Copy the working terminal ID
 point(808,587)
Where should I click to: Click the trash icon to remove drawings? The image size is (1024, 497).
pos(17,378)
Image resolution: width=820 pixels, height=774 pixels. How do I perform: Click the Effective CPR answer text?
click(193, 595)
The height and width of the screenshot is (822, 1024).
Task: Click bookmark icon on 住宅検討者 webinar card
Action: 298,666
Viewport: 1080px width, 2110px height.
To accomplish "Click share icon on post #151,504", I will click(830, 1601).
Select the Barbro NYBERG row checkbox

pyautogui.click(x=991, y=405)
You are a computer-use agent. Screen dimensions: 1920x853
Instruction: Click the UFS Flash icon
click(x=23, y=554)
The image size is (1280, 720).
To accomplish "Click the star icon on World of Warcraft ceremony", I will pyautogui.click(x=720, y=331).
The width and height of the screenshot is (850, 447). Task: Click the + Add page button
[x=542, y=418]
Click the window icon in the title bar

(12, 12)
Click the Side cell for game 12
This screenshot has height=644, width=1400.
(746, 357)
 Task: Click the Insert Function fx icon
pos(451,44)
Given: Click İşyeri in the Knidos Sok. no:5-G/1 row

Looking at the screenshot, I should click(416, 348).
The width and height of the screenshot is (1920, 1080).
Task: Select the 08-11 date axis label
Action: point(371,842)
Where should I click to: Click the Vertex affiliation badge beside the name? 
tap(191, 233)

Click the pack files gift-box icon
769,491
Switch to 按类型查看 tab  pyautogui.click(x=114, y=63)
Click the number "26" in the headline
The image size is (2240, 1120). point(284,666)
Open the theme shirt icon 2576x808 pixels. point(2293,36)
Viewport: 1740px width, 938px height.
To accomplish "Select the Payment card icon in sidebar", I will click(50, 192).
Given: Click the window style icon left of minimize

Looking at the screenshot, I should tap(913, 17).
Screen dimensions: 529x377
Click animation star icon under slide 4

+ + + + + + +

Every line in the data that holds "accomplish" should be copied out.

Exercise response:
To accomplish "Click share icon on post #151,504", I will click(830, 1601).
To accomplish "Click the star icon on World of Warcraft ceremony", I will pyautogui.click(x=720, y=331).
To accomplish "Select the Payment card icon in sidebar", I will click(50, 192).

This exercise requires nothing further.